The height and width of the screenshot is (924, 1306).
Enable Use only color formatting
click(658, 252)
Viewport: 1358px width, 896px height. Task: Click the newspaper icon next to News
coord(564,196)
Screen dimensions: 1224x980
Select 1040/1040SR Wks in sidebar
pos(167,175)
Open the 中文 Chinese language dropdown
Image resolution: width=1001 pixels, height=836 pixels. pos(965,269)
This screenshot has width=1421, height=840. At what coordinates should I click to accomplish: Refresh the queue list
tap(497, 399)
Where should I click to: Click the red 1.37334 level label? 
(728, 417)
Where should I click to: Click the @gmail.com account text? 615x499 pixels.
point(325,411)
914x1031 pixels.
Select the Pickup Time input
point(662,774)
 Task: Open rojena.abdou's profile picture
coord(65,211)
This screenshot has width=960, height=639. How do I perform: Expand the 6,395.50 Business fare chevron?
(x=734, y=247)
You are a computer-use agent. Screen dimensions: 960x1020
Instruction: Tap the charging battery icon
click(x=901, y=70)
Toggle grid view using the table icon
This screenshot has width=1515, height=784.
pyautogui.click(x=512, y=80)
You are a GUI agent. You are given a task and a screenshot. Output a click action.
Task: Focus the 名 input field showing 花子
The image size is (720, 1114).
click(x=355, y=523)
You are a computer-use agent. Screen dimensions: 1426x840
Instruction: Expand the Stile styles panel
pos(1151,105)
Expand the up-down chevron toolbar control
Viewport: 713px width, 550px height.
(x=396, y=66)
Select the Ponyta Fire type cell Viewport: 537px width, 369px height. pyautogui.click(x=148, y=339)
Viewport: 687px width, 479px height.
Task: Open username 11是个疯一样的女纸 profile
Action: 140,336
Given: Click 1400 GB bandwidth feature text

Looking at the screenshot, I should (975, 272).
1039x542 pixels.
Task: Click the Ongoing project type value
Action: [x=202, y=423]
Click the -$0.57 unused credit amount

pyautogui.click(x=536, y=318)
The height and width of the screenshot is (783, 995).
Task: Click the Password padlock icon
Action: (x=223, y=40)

· · · · ·

Exercise instructions = Lines with "computer": find them in the data and copy each one.

Reply =
You are a computer-use agent. Screen dimensions: 960x1020
You are a computer-use agent. Screen dimensions: 1426x840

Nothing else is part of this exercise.